*REQUIRED ACTION 1*
In the passage about Reilly, what was the result of the vote of no confidence?
*REQUIRED ACTION 2*
Retype the passage about Reilly from "Fianna Fáil and" up to and including "Reilly's own constituency.".
[Opening READING PASSAGE section]
In July 2012, Reilly was named on a debt defaulters' list as owing a debt of €1.9 million together with four others on foot of a judgment which had been registered in the High Court. The dispute was eventually settled with the nursing home at the centre of the dispute sold.

Fianna Fáil and Sinn Féin tabled a motion of no confidence in Reilly on 3 September 2012 after more cuts in the health service.
He says the search for savings would focus on tackling "inefficiencies and waste", such as excessive sick leave and overtime. The Labour junior minister Róisín Shortall addressed the Dáil during this motion and did not indicate her support for him or mention his name once, though she did not vote against the motion. Reilly won the vote of no confidence by 99 to 49. On 26 September 2012, Shortall resigned as Minister of State for Primary Care and her party whip, citing lack of support and the lack of an explanation from Reilly as to what criteria were used to select an extra 15 sites for primary care centres, including the placement of two such centres in Reilly's own constituency.

Just two weeks after the motion of no confidence, Reilly unilaterally cut Irish consultants salary. Compared to salaries from 2008, the cut represents over a 40% drop, the largest cut in the public sector. Controversially, this salary cut applied to not only new consultant contracts but also to existing consultants who moved to take up a similar position in a different hospital. Since this pay cut there has been difficulty in recruiting consultants with several posts receiving no applicants. While under questions from the Oireachtas, Minister Reilly downplayed the recruitment problems and stated "there is not the great crisis chaos that the Irish Hospital Consultants Association would like to paint". Two days following this the Minister stated "it was never my intention that somebody who has spent 10 years working as a cardiologist...would be expected to return here and commence work at the starting point on the salary scale, that, clearly, does not make sense".

===Minister for Children and Youth Affairs: 2014–2016===
Reilly was moved to the position of Minister for Children and Youth Affairs in a cabinet reshuffle in July 2014. He retained responsibility for Public Health and anti-smoking policy.
[Closing READING PASSAGE section]
[Opening GIVEN ENTRIES section]
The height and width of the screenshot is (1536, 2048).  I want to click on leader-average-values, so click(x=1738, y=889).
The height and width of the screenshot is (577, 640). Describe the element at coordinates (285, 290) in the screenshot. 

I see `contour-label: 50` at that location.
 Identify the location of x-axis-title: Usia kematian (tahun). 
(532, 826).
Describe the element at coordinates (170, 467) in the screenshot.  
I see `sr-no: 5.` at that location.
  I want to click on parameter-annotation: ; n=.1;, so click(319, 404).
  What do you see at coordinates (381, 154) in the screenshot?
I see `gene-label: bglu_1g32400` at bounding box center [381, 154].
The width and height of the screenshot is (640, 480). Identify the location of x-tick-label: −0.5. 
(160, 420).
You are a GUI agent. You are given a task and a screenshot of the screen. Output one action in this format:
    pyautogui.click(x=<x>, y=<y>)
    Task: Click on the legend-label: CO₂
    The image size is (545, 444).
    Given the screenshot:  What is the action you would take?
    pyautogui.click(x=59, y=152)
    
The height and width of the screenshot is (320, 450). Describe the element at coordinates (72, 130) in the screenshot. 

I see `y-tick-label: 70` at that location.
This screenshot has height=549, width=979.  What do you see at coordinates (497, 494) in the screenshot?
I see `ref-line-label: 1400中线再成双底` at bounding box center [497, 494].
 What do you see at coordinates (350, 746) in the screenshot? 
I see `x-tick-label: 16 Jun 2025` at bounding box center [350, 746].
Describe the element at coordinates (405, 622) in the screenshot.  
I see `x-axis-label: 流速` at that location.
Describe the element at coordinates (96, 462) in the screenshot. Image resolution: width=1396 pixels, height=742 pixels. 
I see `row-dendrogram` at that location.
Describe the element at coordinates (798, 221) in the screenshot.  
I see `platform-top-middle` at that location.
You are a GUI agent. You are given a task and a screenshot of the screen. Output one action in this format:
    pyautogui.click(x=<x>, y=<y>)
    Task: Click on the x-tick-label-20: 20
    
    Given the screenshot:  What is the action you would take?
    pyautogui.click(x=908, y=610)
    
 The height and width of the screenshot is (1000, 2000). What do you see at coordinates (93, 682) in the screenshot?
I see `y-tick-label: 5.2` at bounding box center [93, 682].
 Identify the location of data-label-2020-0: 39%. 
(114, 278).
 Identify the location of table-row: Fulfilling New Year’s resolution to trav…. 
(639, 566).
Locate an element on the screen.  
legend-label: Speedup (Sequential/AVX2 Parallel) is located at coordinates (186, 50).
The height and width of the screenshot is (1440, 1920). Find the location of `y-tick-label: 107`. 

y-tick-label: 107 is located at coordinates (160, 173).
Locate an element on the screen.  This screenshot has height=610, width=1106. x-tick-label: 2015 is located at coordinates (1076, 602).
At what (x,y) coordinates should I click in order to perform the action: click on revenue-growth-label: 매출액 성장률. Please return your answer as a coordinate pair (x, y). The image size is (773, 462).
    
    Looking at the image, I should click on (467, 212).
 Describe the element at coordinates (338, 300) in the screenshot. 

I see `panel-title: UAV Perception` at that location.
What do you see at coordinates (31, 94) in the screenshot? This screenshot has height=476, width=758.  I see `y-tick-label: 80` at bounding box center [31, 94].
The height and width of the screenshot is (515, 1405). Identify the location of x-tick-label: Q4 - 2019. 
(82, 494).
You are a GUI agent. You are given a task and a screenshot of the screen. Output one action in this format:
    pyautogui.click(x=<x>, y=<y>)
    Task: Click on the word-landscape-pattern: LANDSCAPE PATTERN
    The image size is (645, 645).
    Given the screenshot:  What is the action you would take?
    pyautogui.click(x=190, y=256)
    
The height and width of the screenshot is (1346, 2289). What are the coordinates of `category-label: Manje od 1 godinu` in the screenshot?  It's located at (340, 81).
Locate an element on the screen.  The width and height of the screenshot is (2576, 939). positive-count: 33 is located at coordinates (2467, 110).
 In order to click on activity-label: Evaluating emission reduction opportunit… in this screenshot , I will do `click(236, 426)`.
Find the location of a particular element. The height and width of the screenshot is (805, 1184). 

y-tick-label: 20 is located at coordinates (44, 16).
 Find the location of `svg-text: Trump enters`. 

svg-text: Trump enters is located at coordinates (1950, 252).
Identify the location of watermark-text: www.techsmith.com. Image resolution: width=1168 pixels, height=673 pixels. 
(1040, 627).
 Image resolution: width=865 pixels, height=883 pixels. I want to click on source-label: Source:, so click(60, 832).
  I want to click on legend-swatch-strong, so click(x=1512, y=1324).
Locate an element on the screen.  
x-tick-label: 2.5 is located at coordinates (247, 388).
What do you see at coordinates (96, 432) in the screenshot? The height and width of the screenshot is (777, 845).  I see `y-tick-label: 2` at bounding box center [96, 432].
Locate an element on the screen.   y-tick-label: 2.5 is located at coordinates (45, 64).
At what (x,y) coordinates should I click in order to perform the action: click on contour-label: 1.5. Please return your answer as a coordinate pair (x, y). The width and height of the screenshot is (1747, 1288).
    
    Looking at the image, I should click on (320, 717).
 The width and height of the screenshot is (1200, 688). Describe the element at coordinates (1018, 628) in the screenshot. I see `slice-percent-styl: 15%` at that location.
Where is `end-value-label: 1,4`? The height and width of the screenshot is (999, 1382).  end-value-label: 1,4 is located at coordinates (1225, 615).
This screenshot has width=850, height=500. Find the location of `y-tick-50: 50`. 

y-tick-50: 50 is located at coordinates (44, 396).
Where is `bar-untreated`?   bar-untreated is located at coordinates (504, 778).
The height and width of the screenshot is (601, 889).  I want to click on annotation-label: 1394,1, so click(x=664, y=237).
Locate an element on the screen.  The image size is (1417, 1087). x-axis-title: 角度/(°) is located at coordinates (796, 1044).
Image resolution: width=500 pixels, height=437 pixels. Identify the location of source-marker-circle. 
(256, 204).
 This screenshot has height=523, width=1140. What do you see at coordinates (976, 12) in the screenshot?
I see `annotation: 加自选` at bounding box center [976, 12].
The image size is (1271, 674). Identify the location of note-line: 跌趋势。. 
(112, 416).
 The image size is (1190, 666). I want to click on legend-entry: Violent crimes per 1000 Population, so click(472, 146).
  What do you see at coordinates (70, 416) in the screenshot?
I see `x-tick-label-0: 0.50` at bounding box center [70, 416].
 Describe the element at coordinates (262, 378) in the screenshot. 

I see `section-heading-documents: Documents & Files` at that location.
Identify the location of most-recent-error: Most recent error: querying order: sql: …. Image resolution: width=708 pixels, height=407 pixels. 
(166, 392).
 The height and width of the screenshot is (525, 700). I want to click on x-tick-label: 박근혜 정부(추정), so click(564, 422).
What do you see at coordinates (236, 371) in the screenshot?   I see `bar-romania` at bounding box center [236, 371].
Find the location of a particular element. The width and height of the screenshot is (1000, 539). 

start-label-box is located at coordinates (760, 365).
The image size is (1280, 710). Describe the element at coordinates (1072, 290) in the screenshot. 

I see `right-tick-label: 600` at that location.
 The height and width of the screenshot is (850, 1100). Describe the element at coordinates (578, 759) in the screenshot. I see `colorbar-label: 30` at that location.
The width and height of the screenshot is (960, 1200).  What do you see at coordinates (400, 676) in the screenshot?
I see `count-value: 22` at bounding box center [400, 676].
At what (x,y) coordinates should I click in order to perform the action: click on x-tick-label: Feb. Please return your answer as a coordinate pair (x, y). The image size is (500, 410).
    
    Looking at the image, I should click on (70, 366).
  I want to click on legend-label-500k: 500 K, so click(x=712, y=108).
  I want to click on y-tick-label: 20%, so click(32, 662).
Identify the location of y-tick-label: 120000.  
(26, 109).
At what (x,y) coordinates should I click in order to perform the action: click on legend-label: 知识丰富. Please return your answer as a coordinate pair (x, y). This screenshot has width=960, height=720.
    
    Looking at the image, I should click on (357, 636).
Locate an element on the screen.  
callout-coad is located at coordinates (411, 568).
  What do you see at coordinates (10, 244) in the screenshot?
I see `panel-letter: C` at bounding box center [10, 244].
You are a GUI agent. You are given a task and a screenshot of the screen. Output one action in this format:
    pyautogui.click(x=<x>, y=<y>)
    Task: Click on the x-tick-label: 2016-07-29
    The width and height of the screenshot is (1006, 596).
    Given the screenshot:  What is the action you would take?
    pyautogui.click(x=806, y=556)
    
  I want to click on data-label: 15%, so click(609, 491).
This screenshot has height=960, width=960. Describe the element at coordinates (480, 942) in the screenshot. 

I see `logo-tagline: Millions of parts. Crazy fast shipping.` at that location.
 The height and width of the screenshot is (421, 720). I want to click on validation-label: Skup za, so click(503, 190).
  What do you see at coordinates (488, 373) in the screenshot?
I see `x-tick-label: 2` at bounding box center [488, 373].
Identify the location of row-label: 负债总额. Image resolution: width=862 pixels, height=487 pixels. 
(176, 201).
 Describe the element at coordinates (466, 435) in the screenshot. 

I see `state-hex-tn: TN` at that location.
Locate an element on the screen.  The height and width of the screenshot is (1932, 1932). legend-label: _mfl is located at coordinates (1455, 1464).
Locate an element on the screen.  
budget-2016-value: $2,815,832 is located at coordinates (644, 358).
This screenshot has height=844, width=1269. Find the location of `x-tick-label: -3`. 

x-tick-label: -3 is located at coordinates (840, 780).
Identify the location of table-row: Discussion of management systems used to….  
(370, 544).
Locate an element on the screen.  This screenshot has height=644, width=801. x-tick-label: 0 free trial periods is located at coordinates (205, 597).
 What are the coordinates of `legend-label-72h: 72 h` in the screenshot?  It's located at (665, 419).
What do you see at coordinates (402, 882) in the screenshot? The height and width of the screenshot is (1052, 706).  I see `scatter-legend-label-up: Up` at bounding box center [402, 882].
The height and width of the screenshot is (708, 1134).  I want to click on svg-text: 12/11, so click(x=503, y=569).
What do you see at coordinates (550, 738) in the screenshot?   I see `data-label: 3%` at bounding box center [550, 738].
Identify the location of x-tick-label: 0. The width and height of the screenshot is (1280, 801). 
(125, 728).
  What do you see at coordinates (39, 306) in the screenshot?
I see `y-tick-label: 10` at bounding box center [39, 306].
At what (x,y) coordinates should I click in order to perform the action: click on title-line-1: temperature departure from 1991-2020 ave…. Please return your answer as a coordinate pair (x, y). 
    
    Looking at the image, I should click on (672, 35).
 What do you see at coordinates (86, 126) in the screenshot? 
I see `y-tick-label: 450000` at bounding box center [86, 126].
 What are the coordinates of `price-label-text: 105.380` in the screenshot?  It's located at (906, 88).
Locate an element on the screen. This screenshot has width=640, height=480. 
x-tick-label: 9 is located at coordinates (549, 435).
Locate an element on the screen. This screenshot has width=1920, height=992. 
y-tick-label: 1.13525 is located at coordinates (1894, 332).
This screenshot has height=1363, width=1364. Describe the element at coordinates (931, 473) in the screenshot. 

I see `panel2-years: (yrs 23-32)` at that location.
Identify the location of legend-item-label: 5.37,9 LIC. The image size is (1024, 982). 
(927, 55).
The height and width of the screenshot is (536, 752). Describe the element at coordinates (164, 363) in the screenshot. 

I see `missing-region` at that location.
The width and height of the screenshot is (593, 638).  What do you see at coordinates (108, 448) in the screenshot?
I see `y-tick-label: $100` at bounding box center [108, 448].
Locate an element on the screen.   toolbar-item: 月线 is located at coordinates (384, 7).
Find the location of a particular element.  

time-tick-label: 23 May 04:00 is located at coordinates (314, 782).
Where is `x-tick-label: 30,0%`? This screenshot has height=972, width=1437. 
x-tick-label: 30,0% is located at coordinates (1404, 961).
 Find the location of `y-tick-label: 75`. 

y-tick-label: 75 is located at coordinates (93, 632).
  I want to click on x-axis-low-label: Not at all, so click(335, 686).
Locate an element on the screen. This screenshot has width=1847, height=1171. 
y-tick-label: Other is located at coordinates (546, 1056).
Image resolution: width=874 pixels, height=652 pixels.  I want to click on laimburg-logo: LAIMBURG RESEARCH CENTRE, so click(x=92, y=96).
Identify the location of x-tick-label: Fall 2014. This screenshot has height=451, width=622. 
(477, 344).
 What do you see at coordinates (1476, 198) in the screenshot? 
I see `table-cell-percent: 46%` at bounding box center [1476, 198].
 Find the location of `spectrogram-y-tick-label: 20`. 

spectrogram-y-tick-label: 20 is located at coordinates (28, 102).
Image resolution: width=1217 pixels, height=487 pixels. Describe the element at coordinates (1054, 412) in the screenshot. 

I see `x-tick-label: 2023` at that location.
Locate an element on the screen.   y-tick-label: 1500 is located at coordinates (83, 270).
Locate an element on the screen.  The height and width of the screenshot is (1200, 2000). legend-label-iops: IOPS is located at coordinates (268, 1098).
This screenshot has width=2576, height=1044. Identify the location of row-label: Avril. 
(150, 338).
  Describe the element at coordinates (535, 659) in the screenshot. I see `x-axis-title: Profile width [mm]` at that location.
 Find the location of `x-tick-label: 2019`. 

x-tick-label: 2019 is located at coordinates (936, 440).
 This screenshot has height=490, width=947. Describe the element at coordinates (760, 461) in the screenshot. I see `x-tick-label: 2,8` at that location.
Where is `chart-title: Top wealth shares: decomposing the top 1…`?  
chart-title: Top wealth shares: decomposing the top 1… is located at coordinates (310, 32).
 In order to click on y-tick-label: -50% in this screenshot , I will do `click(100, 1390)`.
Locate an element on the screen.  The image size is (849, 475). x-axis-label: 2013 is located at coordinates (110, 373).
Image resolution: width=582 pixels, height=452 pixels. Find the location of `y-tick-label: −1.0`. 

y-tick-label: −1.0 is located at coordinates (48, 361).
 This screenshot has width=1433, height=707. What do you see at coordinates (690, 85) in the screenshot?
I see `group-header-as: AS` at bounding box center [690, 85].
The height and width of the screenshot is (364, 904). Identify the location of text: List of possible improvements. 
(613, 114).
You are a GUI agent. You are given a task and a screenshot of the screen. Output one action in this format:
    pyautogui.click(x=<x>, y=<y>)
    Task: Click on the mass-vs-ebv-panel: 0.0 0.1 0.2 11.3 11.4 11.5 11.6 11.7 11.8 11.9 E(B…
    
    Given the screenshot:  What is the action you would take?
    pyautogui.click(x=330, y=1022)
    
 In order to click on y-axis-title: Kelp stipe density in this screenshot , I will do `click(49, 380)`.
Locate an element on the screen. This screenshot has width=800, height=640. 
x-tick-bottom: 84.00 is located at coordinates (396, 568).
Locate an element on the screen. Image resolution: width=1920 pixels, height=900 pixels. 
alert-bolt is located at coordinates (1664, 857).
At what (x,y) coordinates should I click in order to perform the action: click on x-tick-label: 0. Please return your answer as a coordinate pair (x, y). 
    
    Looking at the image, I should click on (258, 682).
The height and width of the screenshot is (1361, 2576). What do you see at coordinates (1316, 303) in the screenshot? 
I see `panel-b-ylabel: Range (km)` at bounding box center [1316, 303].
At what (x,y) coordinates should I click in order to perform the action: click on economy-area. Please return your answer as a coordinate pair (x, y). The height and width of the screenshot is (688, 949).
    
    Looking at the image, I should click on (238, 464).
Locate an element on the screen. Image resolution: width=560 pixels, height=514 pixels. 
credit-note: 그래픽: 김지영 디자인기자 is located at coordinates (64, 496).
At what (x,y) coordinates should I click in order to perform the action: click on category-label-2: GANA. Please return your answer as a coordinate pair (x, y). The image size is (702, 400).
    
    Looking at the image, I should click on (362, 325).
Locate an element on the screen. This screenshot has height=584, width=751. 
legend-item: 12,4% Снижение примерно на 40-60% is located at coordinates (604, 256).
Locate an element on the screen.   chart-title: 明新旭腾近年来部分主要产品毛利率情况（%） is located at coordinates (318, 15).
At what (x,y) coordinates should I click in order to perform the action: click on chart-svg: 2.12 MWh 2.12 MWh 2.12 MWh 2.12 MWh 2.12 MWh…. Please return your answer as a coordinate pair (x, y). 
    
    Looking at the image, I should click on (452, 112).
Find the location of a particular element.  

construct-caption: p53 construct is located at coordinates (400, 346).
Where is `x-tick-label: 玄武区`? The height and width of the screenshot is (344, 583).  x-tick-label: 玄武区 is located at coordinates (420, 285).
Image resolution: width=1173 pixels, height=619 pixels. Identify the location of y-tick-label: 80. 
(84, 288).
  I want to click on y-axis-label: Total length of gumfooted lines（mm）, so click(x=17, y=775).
[Closing GIVEN ENTRIES section]
*EXERCISE RESULT 1*
Reilly won the vote by 99 to 49.

*EXERCISE RESULT 2*
Fianna Fáil and Sinn Féin tabled a motion of no confidence in Reilly on 3 September 2012 after more cuts in the health service.
He says the search for savings would focus on tackling "inefficiencies and waste", such as excessive sick leave and overtime. The Labour junior minister Róisín Shortall addressed the Dáil during this motion and did not indicate her support for him or mention his name once, though she did not vote against the motion. Reilly won the vote of no confidence by 99 to 49. On 26 September 2012, Shortall resigned as Minister of State for Primary Care and her party whip, citing lack of support and the lack of an explanation from Reilly as to what criteria were used to select an extra 15 sites for primary care centres, including the placement of two such centres in Reilly's own constituency.